TEXT BLOCK:
04 March 2018, 12pm
Roger Bannister, who died aged 88 on 3 March, had already become an athlete of legendary status by the age of 25. He set a new world record for the mile on the Iffley Road track at Oxford University and in doing so ran the distance (1609.34m) in under four minutes (3:59.4) – the first time anyone had broken what was regarded as the most significant ‘barrier’ in world athletics.
He did it by using knowledge and insight from his medical studies and getting his friends Chris Brasher (who later co-founded the London Marathon) and Chris Chataway (who later became a UK Government Minister) to pace him. Brasher led for two laps, then Chataway continued, steady but fast, until just after the bell. Bannister then launched himself forward for a 59-second final lap.

INFORMATION:
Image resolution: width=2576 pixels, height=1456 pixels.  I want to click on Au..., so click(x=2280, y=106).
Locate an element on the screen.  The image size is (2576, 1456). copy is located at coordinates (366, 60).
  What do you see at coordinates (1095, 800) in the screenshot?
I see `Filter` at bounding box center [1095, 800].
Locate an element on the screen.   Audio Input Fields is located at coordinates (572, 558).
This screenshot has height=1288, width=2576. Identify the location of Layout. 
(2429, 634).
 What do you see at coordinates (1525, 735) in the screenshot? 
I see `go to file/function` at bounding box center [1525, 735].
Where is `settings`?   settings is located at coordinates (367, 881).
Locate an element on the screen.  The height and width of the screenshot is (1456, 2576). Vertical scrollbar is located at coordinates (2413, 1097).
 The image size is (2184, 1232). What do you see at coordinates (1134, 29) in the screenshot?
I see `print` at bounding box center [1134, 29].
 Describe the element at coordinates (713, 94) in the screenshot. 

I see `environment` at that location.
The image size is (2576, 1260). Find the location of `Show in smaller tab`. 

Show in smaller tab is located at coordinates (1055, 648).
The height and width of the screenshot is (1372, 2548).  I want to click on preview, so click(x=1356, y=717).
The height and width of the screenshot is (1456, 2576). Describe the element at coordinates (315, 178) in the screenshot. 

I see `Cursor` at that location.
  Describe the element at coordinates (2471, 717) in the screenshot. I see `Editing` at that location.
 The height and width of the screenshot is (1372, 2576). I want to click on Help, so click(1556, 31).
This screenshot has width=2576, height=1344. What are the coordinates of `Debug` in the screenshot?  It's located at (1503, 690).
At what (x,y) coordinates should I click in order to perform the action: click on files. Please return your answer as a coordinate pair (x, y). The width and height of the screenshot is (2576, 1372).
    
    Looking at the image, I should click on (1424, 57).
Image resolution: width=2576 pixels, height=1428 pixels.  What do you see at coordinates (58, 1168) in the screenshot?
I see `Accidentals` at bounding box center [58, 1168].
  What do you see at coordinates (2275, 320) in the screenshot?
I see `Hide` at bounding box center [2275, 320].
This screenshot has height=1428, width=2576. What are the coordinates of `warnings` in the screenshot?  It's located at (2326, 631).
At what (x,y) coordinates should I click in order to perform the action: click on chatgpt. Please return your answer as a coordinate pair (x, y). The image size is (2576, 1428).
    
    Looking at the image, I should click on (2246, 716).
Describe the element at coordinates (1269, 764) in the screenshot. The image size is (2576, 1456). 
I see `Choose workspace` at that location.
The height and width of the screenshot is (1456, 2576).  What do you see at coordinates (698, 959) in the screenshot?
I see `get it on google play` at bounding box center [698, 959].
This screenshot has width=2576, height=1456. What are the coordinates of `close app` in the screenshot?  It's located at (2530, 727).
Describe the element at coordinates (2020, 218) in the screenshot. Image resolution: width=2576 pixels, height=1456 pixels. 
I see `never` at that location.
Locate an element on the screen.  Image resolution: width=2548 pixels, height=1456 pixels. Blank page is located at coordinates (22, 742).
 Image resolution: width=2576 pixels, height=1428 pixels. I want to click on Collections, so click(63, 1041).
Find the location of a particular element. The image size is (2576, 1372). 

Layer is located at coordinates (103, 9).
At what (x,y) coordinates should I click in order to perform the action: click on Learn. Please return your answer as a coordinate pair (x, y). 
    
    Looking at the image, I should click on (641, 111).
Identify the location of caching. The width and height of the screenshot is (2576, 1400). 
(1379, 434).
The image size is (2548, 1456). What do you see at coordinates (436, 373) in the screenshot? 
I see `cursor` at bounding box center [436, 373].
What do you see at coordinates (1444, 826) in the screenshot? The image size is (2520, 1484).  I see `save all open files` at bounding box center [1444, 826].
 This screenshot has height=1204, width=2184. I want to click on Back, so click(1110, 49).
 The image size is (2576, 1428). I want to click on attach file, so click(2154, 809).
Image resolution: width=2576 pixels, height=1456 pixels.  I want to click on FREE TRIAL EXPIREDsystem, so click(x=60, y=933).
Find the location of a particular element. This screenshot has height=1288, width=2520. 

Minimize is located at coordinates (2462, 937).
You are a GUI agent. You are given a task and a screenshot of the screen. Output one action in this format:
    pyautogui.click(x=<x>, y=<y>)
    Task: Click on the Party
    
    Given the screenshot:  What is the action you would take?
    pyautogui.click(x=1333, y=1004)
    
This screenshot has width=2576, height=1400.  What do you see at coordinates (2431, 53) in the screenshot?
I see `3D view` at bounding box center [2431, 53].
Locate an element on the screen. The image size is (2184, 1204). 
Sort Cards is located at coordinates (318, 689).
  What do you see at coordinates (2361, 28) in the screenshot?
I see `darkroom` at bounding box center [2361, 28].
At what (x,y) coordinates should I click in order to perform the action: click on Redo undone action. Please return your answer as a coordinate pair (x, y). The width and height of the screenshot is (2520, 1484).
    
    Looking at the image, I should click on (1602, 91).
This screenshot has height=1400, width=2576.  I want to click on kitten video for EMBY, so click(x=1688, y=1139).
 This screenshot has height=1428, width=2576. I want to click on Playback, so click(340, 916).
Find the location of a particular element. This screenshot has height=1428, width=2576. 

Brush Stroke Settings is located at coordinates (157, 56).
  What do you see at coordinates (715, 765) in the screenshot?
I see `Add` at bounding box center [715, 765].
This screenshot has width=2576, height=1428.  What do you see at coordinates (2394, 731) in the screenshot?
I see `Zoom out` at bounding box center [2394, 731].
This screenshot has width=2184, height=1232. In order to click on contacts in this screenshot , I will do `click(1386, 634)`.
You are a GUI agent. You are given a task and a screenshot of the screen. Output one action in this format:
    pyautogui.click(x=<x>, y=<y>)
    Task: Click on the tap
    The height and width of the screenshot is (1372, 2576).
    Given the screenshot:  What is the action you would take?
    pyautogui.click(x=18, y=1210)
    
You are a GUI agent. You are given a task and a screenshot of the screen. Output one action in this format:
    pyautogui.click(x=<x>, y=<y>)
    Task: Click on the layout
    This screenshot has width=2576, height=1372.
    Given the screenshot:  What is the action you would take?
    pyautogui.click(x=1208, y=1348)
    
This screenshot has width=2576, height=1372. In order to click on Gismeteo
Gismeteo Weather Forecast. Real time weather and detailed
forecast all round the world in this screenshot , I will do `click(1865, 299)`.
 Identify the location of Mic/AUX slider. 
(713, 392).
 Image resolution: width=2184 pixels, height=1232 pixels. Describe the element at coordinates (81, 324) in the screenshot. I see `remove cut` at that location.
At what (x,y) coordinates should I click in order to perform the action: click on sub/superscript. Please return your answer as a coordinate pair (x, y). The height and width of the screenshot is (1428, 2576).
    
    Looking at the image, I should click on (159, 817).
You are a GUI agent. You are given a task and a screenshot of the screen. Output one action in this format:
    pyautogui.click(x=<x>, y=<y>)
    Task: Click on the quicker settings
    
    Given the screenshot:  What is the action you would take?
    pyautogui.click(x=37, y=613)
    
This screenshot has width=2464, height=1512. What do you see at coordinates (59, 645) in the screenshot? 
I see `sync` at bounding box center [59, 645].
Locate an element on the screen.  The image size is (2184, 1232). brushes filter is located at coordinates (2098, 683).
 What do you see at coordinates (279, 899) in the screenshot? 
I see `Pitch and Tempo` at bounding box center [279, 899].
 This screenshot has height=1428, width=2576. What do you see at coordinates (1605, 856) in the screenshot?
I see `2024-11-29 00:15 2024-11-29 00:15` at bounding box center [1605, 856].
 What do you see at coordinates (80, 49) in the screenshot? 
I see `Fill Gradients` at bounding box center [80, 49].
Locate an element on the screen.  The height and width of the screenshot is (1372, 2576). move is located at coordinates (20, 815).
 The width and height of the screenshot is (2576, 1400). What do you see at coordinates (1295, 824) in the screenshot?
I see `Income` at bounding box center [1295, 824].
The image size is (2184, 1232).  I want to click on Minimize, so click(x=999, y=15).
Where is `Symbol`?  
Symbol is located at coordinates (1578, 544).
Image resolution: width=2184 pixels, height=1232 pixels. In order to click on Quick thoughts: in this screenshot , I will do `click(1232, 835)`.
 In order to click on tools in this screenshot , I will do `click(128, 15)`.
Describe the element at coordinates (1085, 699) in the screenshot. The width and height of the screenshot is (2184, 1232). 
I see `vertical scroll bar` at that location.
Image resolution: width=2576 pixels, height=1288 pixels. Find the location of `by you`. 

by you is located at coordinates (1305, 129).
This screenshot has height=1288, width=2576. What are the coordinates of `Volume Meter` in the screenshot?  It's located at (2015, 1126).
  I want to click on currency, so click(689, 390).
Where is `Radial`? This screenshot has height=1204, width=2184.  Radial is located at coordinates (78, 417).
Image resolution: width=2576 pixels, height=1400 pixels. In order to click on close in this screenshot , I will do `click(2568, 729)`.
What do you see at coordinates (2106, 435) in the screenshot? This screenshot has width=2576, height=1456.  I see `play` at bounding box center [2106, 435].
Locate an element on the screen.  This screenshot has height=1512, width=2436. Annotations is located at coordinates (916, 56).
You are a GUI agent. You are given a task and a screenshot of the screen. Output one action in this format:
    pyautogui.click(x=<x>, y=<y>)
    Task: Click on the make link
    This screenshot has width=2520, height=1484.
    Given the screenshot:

TRY IT:
Write the next part of the piece on Roger Bannister's sub-four-minute mile, picking up right after the sentence ending "for a 59-second final lap."

REPLY TO THE TASK:
He had broken the nine-year old record of Sweden’s Gunder Hagg (4:01.4) but just over six weeks later the Australian John Landy, one of Bannister’s rivals for the first sub 4-minute time, ran 3:58. The two came head-to-head in the final of the mile at the empire (now Commonwealth) Games in August 1954 where Bannister ran to the same tactic: run as even-paced as possible to save his strength for a powerful finishing sprint to the line. Landy started strongly and worked up a lead of 10-15 metres by the third lap before Bannister started to haul him back. Running into the last lap shoulder-to-shoulder they ran stayed together until the final bend, when Bannister kicked away to win just a little later than planned.
He ran just one more championship race, winning the European title later in August, before retiring from athletics. He gained his basic medical qualification a month after the victory over Landy in Vancouver.
He went on to a distinguished medical career and focused his research on the autonomic nervous system, which unconsciously controls all the automatic response systems of the body.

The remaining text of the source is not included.